NYT's Araton Says 'Sideshow' Tim Tebow Shouldn't Have Met Brain-Damaged QB After Loss
New York Times sports columnist Harvey Araton issued a snotty broadside (“Curtain Closes on Tebow’s Season, but His Sideshow Goes On") against Denver Broncos quarterback Tim Tebow, whose religious displays, unconventional style, and clutch performances have divided fans and popular culture. Araton went beyond admitting discomfort at Tebow’s overt religiosity to begrudge the quarterback for a good deed -- spending time with a brain-damaged visitor after the Broncos’ playoff loss to the New England Patriots.
A look into Araton’s history reveals his anti-Tebow rant as liberal hypocrisy. Araton took the opposite view in an April 2009 column, marking NFL television commentator John Madden’s retirement by excoriating the Hall of Fame coach for failing to speak out on issues beside football. But for Araton, speaking out means speaking out on liberal views, like Bob Costas, who he praised. In a May 2006 column Araton faulted the Duke women's lacrosse team for speaking out in defense of male colleagues being falsely accused of rape, even suggesting college officials should intervene to stop them.
From Araton’s Monday column:
Our story begins with the end, with Tim Tebow walking from the interview room into the off-season via a chilly corridor of Gillette Stadium, where 20-year-old Zachary McLeod was waiting with his family. Tebow, the southpaw quarterback with the scruffy beard and smiling eyes, was about to execute the postgame plan a whole lot better than he and the Denver Broncos had performed outside on the field against Tom Brady and New England.
Back in the interview room, Tebow had mentioned McLeod, of Cambridge, Mass., who four years ago sustained a traumatic brain injury in a high school football game that left him mentally disabled, unable to return to school or ever live on his own.
He spoke of spending time with McLeod before Saturday’s game in what has become part of the weekly routine for Tebow wherever he has traveled as part of his foundation’s Wish 15 program.
“Over all, it wasn’t a bad day,” he’d said after a 45-10 playoff drubbing by the Patriots. “It depends on what lens you look through.”
Tebow, as usual, was looking through the light of a devoutly religious life. In the corridor, he hugged the young man, whose parents, Pat and Tammy, called themselves devout Christians and said their son had been to South Africa on a mission months before his injury.
In football terms, this was a cheap shot:
Soon they were all praying together, while a protective cocoon of Tebow’s people formed around the pair, becoming huffy when a couple of reporters stopped to observe.
“Private family time,” one said, which was strange, because the scene was a hard-to-miss public spectacle, like so much of the Tebowing phenomenon, and it lasted considerably longer than any Denver drive.

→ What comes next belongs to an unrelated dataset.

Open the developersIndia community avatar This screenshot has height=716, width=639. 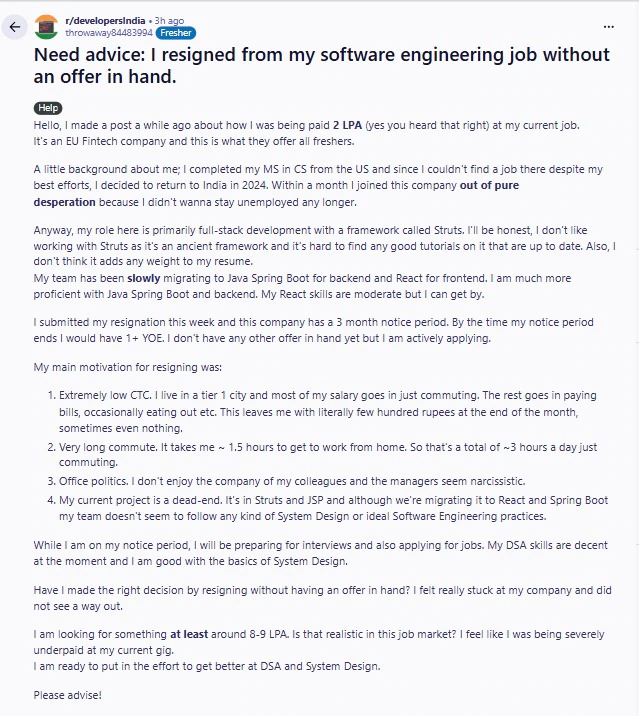[46, 27]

Araton was in full smug condescension mode, deigning to give the Heisman Trophy winning quarterback adviceon both religious practice and athletic leadership.

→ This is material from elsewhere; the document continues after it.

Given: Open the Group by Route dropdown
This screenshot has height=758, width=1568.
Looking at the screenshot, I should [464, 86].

He comes off as exceedingly earnest and sincere, though his religious invocations can have the same repetitive effect of those uttered during a Miss America pageant. Being uncomfortable with them doesn’t make one a hater or a heathen, just one of many who wonder if there is an appropriate time and place and if the football environment doesn’t always have to be one of them. Maybe as part of the growth process, Tebow will figure that out.
As he always does, he thanked his teammates for their support and effort immediately after praising God. But one was left to surmise that he, the Broncos’ purported leader, should have been with them late Saturday night instead of in the corridor tending to his personal business, no matter how giving it was.